Once you have begun the pedal momentum, you simply keep pedaling while the elliptical trainer automatically begins to record your time and distance manually. Get acquainted on how to use the programs and pick a timed workout that suits your fitness goals.
Learn how to use the elliptical trainer’s stationary handrails; they are there to help you keep your balance. You should not lean or slouch on the rail; the proper position is to keep your body upright and your head straight.
To get a better workout on your trunk and legs, drop your hands to your sides. This will demand more work on your core muscles as you strive to maintain balance while pedaling.
Another important aspect in elliptical trainer use is the pedaling direction - you can pedal forwards or backwards. The elliptical is a cross between a treadmill and a cross country ski machine, but instead of your feet sliding back and forth, the pedals will move in an oval or elliptical pattern.

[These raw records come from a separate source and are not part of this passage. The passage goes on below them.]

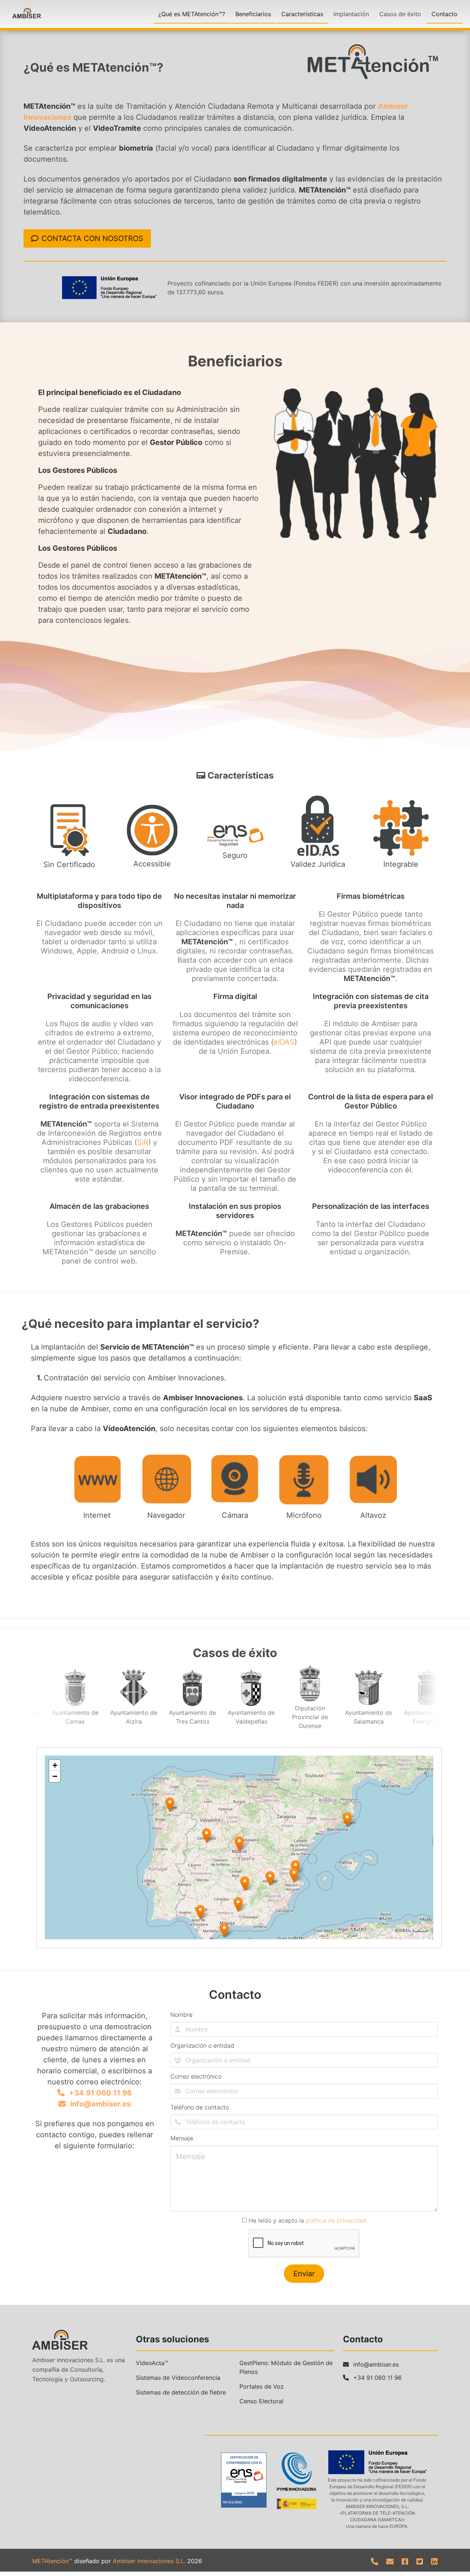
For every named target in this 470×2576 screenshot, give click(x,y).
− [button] (55, 1776)
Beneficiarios (253, 14)
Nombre (181, 2014)
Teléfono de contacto (199, 2107)
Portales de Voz (261, 2386)
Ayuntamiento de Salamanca (361, 1717)
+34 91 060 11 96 (100, 2092)
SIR (142, 1142)
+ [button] (55, 1765)
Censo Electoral (261, 2401)
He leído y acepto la (306, 2220)
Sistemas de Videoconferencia (178, 2377)
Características (302, 14)
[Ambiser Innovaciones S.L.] (26, 14)
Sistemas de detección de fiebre (181, 2392)
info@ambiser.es (100, 2103)
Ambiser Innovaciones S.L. (149, 2561)
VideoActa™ (152, 2363)
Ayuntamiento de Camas (67, 1717)
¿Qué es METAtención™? (191, 14)
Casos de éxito (400, 14)
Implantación (351, 14)
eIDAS (284, 1042)
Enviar (304, 2273)
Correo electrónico (195, 2076)
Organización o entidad (202, 2045)
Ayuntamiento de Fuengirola (420, 1717)
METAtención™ (52, 2561)
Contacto (444, 14)
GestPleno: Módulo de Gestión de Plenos (286, 2367)
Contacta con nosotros (92, 238)
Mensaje (181, 2138)
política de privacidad (336, 2220)
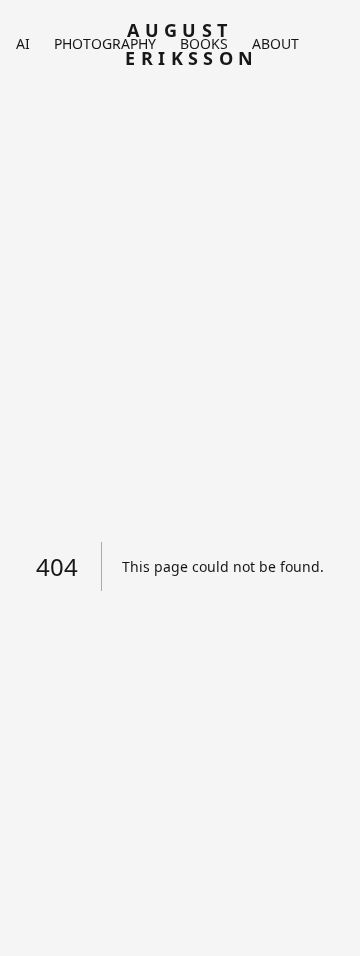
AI (23, 43)
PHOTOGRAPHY (105, 43)
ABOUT (275, 43)
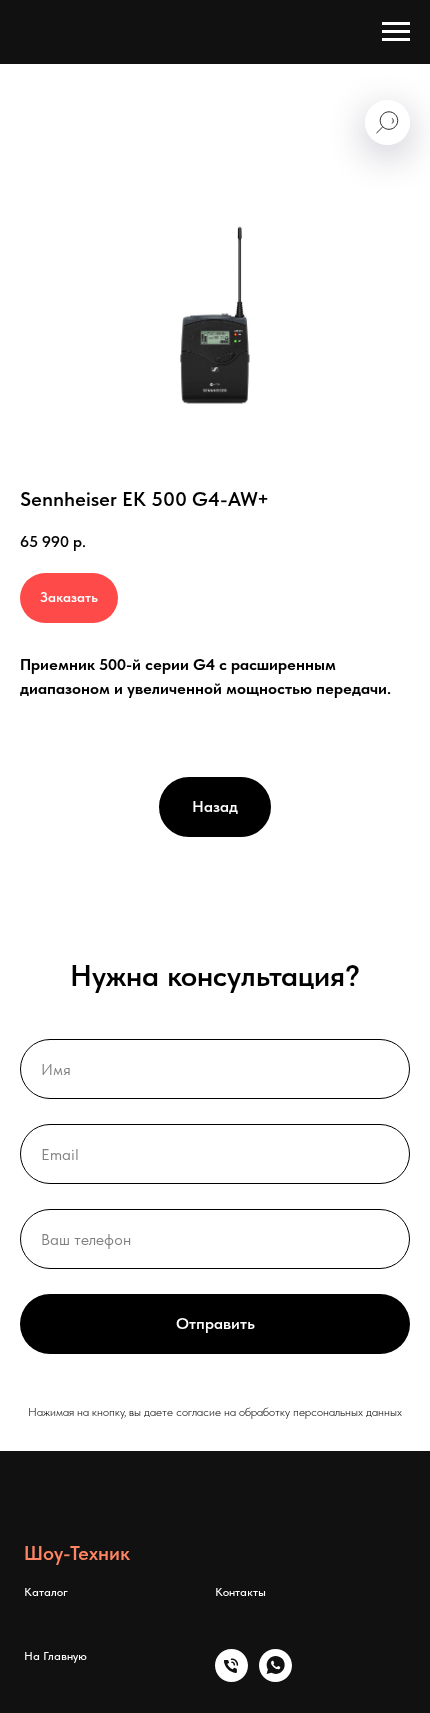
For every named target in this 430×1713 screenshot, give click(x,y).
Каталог (46, 1592)
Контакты (240, 1592)
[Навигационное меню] (396, 32)
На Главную (55, 1656)
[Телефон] (231, 1676)
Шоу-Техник (77, 1553)
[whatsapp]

Many newbies who have questions about how to use elliptical trainers often ask about the resistance settings. Adding resistance makes pedaling more difficult. It feels much like demand put on the legs when you change to a higher gear setting on a bike.
Many elliptical trainers also offer an adjustable incline much like treadmills do. This isn’t only for simulating stair and hill climbs; by using the incline option you change which muscles are being called upon to work harder. At lower inclines, the calves and legs do much of the work, while the steepest incline will target the gluts and hamstrings.
If you are just learning how to use an elliptical machine, you may initially try to do too much, either adding more resistance or more incline than you can handle.
As a beginner, you should be able to do 15 to 20 minutes at the more moderate settings without breaking much of a sweat. After just a few sessions using the elliptical trainer, you’ll have the confidence and motivation to start increasing the intensity of your workout.
And one last tip regarding how to use elliptical trainers correctly: if you workout on these machines daily for 3 to 5 times a week, it’s strongly recommended that you try out the different workout programs the machine has to offer.
The change-ups target more muscle groups for better overall fitness, and they help to prevent boredom!